Before buying my '08 Tundra, I had a 2000 4.7L V8 4x Tundra. I was the second owner, had it for nearly five years, and loved it. If I'm not mistaken, the towing capacity was 7,100 lbs. I added headers, aftermarket exhaust, and a cold air intake to take the horsepower from 245 to about 265. I used it to pull my '05 Starcraft 195CK hybrid and then the '08 Rockwood 23SS I got to replace the Starcraft. The Starcraft weighed about 4000 lbs loaded and I always felt like my truck did just fine. The Rockwood weighed closer to about 5,500 lbs and I felt like my truck was just adequate. I wouldn't have wanted to do much long distance towing with anything heavier as there were a few 2nd gear pulls on the hills around east Tennessee. The rule of thumb is to never tow more than 80% of your trucks towing capacity and it looks like the 280 would be well over that figure. The 230 would be right at that number, but that's before adding the Burgman and gear. It could be done, but your truck will labor. One important thing to remember: NEVER tow anything with that truck without activating the "tow / haul" mode. The owners manual plainly states this and there have been a number of unhappy Tundra owners who did not follow the recommendation. 4th gear can not handle heavy loads (it's deactivated in "tow / haul) and you will have tranny problems if you do any serious towing in regular mode. I got a lot of valuable info regarding towing and performance upgrades from tundrasolutions.com


----------



## scout (Jul 10, 2010)

Happy Camper said:


> Before buying my '08 Tundra, I had a 2000 4.7L V8 4x Tundra. I was the second owner, had it for nearly five years, and loved it. If I'm not mistaken, the towing capacity was 7,100 lbs. I added headers, aftermarket exhaust, and a cold air intake to take the horsepower from 245 to about 265. I used it to pull my '05 Starcraft 195CK hybrid and then the '08 Rockwood 23SS I got to replace the Starcraft. The Starcraft weighed about 4000 lbs loaded and I always felt like my truck did just fine.

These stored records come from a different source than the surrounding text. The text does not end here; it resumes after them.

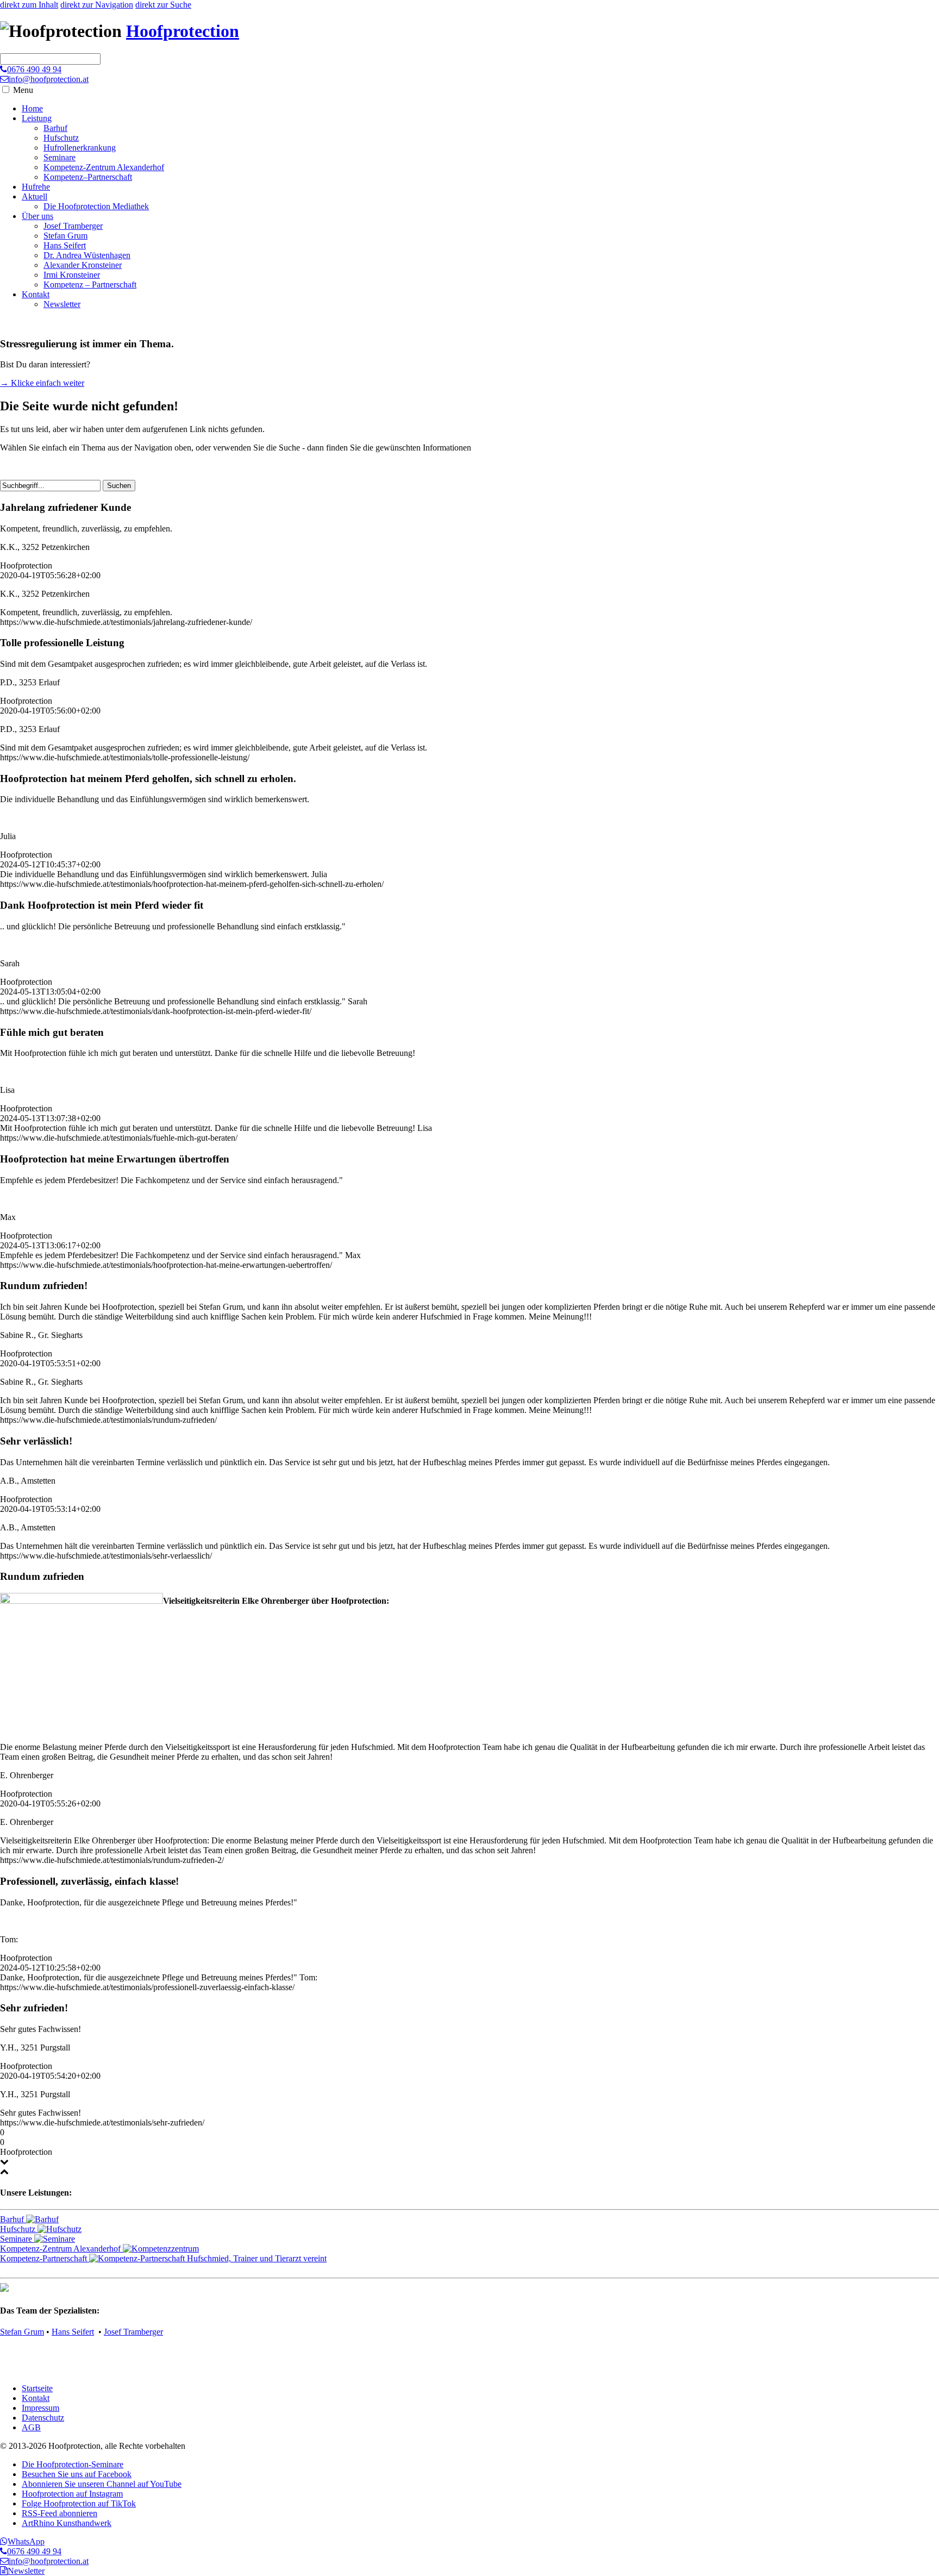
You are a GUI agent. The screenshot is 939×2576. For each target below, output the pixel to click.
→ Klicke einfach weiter (42, 382)
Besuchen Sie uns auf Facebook (77, 2474)
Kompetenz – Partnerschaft (89, 284)
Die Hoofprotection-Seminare (72, 2464)
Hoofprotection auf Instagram (72, 2493)
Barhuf (55, 128)
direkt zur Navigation (96, 4)
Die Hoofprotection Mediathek (96, 206)
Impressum (40, 2407)
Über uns (37, 216)
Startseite (37, 2388)
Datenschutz (43, 2417)
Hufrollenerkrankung (79, 147)
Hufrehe (36, 186)
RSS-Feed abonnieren (59, 2513)
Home (32, 108)
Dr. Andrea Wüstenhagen (86, 255)
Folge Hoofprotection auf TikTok (79, 2503)
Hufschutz (61, 137)
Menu (23, 90)
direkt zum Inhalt (29, 4)
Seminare (59, 157)
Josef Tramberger (73, 225)
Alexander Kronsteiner (82, 265)
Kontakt (35, 294)
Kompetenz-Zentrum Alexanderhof (103, 167)
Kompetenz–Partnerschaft (87, 177)
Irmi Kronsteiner (71, 274)
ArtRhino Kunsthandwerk (66, 2523)
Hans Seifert (64, 245)
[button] (5, 89)
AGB (31, 2427)
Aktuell (34, 196)
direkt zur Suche (163, 4)
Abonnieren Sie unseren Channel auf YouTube (101, 2484)
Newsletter (61, 304)
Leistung (37, 118)
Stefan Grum (65, 235)
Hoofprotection (182, 31)
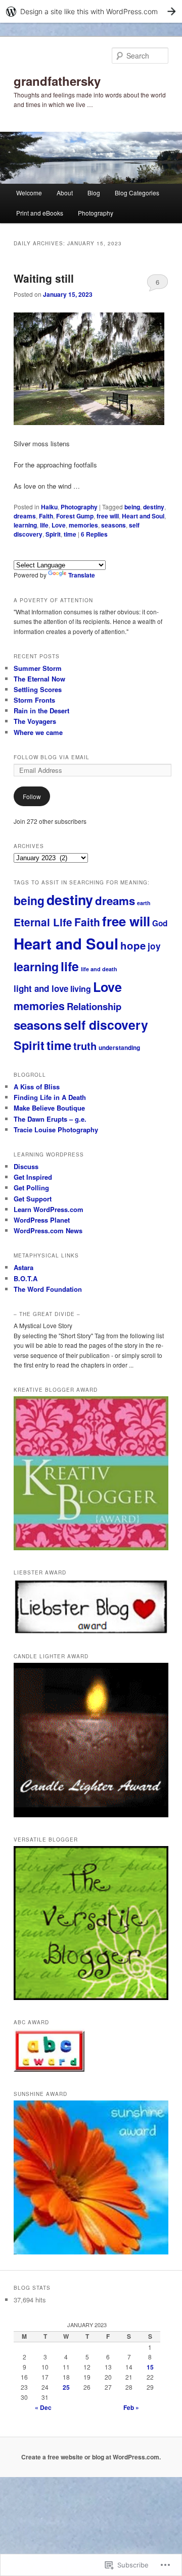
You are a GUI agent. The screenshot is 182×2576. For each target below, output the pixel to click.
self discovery (106, 1025)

The Rockwood weighed closer to about 5,500 lbs and I felt like my truck was just adequate. I wouldn't have wanted to do much long distance towing with anything heavier as there were a few 2nd gear pulls on the hills around east Tennessee. The rule of thumb is to never tow more than 80% of your trucks towing capacity and it looks like the 280 would be well over that figure. The 230 would be right at that number, but that's before adding the Burgman and gear. It could be done, but your truck will labor. One important thing to remember: NEVER tow anything with that truck without activating the "tow / haul" mode. The owners manual plainly states this and there have been a number of unhappy Tundra owners who did not follow the recommendation. 4th gear can not handle heavy loads (it's deactivated in "tow / haul) and you will have tranny problems if you do any serious towing in regular mode. I got a lot of valuable info regarding towing and performance upgrades from tundrasolutions.com


Useful & helpful information! Thank you. I have used the "tow/haul" mode in the past when moving from Atlanta and pulling UHAUL's largest trailer filled with household belongings. I had actually forgotten about that little button until now. After listening to everyone's wonderful suggestions, I am now considering something around 19ft. and forget about draggin' the Burgman with me. If I discover I really love camping and want to invest in a new truck and larger trailer, then I'll get something that will accommodate the scooter.

Now I'm wondering if I should start a post and see if anyone is interested in renting their trailer. They could tow it to a campground near their home and I could just "check" in


----------